**Check your understanding**
1) Summarize the plasma physics course syllabus in two sentences.
2) In the rows, copy out verbatim the lines from the one that contains "This screenshot has height=1198, width=1592." through the one that contains "center [1806, 216].", inclusive.

**Passage for review**

+ + +

Physics 520
Plasma Physics
Spring
Term, 2006
Professors:
Joan Marler and Matt Stoneking
Catalog course description:
Plasma physics is the
study of hot, ionized gases. A plasma, being a collection of charged particles
interacting with each other over long distances via electric and magnetic
forces, exhibits a wide array of complex behavior including waves and
instabilities. Plasmas occur abundantly in space and in the earth's ionosphere.
One of the applications of plasma physics is the production of electric power
from nuclear fusion. Topics covered in this course include motion of charged
particles in electric and magnetic fields, plasma kinetic theory, fluid models,
waves and instabilities, wave-particle interactions (Landau damping), plasma
confinement and transport.
Text: Introduction
to Plasma Physics with Space and Laboratory Applications, by Donald A.
Gurnett and Amitava Bhattacharjee,
Office hours:
Prof. Marler: TBA
Prof. Stoneking: TBA
Appointments can be made to meet with
instructors at other times.
Grading policy:
Grades will be
assigned based on the following elements, weighted as indicated:
Midterm
Exam: 25%
Final
Exam: 30%
Problem sets: 25%
Problem Presentations
/ Article Discussions: 20 %
Exams:
The midterm exam will be a take home
exam. The final exam will be cumulative
and will take place during the regularly scheduled final exam time (Tuesday, 11
December,
Problem sets:
Problem sets will be assigned almost
every week (probably ~8 total), and will usually be due in class on Thursday of
each week. Students are encouraged to
collaborate on problem solutions, but each student must submit his own write-up
of solutions and each student must participate in the solution of each problem.
Problem Presentations:
Each student
will have at least two opportunities to present problem solutions in class
(usually on a Tuesday). Students who are
scheduled to present a problem should meet with an instructor on the previous
day to rehearse the presentation.
Article Discussions:
Plasma physics
is an active area of research. There
will be weekly discussions (usually on Thursdays) of recent plasma physics
articles that deal with experimental or observational results. Students are expected to read the assigned
articles and participate in discussion.
Schedule:
The following is a tentative schedule of
topics to be covered in this course.
There will be occasional digressions to review and introduce background
material necessary to understand plasma physics that may necessitate revision
of this schedule.

+ + +

**Dataset content**
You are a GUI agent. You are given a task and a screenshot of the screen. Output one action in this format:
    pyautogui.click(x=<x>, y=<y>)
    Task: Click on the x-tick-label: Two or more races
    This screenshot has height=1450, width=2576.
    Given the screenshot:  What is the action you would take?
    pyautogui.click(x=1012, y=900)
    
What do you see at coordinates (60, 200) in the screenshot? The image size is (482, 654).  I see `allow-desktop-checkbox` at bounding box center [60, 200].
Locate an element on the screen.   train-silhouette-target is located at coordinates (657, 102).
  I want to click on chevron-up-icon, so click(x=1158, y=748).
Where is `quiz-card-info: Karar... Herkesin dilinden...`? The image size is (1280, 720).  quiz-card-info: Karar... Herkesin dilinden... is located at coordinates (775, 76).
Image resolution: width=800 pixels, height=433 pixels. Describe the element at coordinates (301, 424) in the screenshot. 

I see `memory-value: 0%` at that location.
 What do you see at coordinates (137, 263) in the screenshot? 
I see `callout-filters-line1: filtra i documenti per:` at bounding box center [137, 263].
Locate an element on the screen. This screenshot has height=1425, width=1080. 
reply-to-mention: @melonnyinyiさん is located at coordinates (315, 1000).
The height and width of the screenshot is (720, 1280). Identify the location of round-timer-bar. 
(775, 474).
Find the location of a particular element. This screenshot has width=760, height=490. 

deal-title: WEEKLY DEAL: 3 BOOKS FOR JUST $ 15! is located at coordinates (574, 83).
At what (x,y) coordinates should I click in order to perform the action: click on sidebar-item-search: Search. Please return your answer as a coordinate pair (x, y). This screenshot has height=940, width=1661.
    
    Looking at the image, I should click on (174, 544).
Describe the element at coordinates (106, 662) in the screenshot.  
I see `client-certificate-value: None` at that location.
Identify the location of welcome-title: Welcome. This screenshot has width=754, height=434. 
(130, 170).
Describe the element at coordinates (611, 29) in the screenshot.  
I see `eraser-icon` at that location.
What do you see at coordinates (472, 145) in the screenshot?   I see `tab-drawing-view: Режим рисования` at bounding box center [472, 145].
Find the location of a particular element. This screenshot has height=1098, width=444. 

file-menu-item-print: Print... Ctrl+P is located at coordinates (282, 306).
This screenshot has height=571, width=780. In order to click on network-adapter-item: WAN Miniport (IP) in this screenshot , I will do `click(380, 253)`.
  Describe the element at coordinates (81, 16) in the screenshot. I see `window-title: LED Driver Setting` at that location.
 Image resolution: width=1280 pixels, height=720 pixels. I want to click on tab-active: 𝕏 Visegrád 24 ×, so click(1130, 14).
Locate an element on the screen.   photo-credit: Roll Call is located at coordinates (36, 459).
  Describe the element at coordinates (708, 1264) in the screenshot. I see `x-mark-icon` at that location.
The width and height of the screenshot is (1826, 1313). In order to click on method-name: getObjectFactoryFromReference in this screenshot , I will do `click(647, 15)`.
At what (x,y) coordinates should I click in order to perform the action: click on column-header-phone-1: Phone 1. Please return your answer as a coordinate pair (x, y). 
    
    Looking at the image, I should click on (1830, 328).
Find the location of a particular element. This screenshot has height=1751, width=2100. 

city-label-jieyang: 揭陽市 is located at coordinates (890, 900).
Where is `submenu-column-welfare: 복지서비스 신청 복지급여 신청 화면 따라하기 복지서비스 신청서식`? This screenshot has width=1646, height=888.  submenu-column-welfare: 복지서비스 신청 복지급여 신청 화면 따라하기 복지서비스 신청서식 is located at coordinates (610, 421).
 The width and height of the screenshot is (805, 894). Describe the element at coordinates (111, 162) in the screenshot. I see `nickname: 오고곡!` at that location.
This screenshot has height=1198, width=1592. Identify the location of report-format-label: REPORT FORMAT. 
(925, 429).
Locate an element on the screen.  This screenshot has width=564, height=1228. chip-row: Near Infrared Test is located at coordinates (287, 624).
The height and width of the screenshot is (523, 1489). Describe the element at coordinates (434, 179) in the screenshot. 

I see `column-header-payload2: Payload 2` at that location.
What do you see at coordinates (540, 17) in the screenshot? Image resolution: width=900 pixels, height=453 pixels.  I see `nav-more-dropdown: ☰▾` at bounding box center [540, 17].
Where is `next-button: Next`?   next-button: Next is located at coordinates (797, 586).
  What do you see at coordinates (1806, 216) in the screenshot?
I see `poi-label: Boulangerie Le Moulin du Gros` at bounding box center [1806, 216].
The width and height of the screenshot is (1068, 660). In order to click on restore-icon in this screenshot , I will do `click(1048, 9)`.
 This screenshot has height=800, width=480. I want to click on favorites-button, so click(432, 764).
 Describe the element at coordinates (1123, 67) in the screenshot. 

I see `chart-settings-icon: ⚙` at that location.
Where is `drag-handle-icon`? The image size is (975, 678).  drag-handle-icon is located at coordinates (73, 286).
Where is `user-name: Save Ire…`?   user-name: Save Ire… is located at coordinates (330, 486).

+ + +

**Answers for each item**
1) Physics 520, Plasma Physics, taught by Joan Marler and Matt Stoneking, studies hot, ionized gases and covers charged-particle motion in electric and magnetic fields, plasma kinetic theory, fluid models, waves and instabilities, Landau damping, and plasma confinement and transport. Grades are based on a take-home midterm (25%), a cumulative final exam (30%), mostly weekly problem sets (25%), and problem presentations and article discussions (20%).

2)
This screenshot has height=1198, width=1592. Identify the location of report-format-label: REPORT FORMAT. 
(925, 429).
Locate an element on the screen.  This screenshot has width=564, height=1228. chip-row: Near Infrared Test is located at coordinates (287, 624).
The height and width of the screenshot is (523, 1489). Describe the element at coordinates (434, 179) in the screenshot. 

I see `column-header-payload2: Payload 2` at that location.
What do you see at coordinates (540, 17) in the screenshot? Image resolution: width=900 pixels, height=453 pixels.  I see `nav-more-dropdown: ☰▾` at bounding box center [540, 17].
Where is `next-button: Next`?   next-button: Next is located at coordinates (797, 586).
  What do you see at coordinates (1806, 216) in the screenshot?
I see `poi-label: Boulangerie Le Moulin du Gros` at bounding box center [1806, 216].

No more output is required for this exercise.